Print the full set of records below, character for character and picture-free.

Start of Block

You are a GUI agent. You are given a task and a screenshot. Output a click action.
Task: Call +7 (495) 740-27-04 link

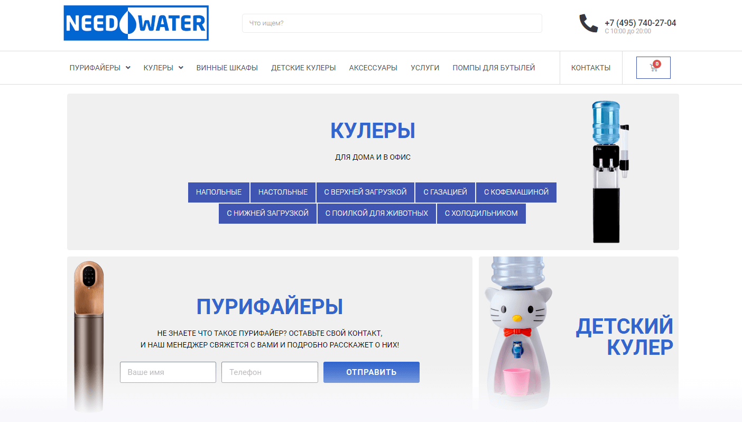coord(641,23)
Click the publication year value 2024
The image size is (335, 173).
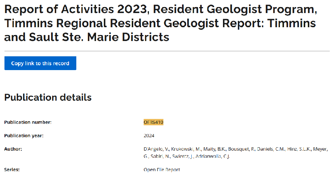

End of Block

TASK RESPONSE
You are a GUI agent. You are given a task and a screenshot. Output a click action.
Task: Call +7 (495) 740-27-04 link

coord(641,23)
Click the publication year value 2024
The image size is (335, 173).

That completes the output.